A young carer is someone under the age of 18 who looks after another person because they’re sick, have a disability or have mental health issues. Having caring responsibilities can have a significant impact a child’s ability to attend school, cope with school or homework or study for exams.
Here young carers share some of their thoughts about being a young carer and what can help them in school.
Being a young carer can be tough because you’ve got to work at home and school. It takes a lot of time to do both and it can take a lot of energy. Getting the right support from school can really make a difference.Young carer
It’s difficult because you have to juggle the two together (- school and home). You’ve got to multi- task. We’re really working hard in our own home. We’re having so much stress, that we’re not used to it as we’re kids – we’re not meant to go through it.
I think that people need to understand that being a young carer is hard because you’re looking after a person who struggles to do daily tasks that we take for granted.Young carer
Tips from young carers about what schools can do to help them:
- Be considerate and offer extra support.
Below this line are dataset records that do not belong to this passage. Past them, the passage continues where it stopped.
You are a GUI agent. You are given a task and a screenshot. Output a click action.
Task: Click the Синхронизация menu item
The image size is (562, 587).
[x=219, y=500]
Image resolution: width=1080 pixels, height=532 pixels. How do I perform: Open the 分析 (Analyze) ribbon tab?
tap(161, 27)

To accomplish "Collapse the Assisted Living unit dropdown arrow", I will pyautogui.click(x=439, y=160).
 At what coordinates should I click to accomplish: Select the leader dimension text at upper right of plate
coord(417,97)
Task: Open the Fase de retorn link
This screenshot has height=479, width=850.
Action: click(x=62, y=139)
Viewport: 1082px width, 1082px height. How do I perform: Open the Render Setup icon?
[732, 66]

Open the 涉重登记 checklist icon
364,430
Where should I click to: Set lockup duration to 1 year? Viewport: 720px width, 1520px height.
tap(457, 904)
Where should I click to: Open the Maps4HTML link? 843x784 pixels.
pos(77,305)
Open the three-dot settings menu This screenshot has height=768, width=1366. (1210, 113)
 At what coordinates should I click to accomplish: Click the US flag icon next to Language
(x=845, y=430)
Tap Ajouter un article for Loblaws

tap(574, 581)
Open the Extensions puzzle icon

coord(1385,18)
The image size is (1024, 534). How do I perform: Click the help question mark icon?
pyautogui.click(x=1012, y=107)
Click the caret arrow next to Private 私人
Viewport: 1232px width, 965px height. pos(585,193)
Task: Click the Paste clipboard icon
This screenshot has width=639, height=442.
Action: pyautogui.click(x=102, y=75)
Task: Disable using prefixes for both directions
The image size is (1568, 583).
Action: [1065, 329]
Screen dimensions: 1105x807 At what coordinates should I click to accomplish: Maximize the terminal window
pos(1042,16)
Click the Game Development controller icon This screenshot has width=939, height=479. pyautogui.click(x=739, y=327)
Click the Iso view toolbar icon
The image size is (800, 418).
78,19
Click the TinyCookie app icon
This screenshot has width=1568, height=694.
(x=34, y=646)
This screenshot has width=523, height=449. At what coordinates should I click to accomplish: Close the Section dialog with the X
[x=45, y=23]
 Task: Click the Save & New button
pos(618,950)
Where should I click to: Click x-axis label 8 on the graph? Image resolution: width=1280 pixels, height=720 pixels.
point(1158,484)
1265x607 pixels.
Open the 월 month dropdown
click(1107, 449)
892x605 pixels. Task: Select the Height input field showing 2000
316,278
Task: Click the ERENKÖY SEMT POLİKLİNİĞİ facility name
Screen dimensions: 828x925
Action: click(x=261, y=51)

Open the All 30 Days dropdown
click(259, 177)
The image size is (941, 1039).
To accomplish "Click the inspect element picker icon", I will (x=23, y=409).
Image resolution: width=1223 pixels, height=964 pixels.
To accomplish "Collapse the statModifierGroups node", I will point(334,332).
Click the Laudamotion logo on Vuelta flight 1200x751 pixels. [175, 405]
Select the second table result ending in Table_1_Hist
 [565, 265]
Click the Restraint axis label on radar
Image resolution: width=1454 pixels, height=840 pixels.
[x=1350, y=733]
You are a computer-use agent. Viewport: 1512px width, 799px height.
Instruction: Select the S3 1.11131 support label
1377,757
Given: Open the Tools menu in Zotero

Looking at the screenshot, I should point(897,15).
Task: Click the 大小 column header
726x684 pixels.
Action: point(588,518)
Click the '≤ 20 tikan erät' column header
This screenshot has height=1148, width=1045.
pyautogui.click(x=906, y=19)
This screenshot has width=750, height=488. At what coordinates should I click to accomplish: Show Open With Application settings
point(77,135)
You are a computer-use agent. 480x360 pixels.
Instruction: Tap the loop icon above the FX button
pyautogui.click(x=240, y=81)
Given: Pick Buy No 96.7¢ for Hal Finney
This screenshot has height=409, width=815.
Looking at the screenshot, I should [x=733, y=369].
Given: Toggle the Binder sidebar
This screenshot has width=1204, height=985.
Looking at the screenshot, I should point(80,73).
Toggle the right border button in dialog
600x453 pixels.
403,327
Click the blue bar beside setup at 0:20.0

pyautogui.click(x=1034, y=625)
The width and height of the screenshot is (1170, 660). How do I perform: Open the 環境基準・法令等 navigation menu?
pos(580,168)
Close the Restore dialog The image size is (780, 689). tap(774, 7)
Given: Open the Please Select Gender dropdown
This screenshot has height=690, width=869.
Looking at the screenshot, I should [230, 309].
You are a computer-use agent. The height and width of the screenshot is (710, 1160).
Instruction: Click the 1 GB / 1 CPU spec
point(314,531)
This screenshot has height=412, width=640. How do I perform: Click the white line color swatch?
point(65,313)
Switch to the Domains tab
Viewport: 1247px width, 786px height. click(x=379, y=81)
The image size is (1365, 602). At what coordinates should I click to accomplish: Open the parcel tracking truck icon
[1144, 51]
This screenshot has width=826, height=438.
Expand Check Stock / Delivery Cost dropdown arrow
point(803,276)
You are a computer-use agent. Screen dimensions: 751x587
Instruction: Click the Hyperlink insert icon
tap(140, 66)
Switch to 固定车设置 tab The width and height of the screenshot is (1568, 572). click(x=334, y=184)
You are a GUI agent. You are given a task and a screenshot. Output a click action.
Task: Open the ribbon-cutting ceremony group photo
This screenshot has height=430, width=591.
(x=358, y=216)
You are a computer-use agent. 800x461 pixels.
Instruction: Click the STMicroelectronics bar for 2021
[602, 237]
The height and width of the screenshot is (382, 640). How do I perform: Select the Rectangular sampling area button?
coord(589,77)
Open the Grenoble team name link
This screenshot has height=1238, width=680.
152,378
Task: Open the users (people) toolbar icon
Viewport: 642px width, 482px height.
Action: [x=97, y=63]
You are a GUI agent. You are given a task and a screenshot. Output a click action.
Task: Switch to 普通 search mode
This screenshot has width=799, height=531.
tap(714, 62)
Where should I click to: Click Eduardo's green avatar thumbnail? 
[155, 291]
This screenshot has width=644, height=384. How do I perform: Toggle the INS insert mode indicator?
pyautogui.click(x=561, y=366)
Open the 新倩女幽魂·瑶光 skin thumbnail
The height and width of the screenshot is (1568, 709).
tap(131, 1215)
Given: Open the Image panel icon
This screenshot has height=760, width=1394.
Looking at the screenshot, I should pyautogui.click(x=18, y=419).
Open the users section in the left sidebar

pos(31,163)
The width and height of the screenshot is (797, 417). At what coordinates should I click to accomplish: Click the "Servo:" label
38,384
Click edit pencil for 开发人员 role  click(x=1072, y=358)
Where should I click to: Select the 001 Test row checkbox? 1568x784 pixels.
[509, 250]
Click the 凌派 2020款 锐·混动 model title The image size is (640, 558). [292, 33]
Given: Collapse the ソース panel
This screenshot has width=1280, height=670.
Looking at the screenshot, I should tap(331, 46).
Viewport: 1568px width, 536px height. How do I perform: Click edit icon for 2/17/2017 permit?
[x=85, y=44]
- In schools there should be more awareness about what a young carer is so that people don’t just think you’re skiving.
- It would help if teachers know what we have to go through. If we’re late they should give us less hassle.
- Help by explaining things more because we’re often tired and can’t really focus in class. Possible extensions, maybe lunch time classes to help.
- Teachers should give other pupils lessons [about young carers] in school so we don’t have to explain to all the school what a young carer is.
- School can be quite stressful. Teachers don’t really know why we haven’t got homework in on time or why we can’t afford to buy text books. It helps if teachers are discreet because otherwise they can cause the young person to be labelled and that’s not always a good thing.
- Give us that little bit of extra help because we’re also helping someone else.
- Take the time to step back and listen to what we have to say.
“Schools need to give a helping hand to young carers, otherwise they may not progress in school. They need to care for those who care for others.”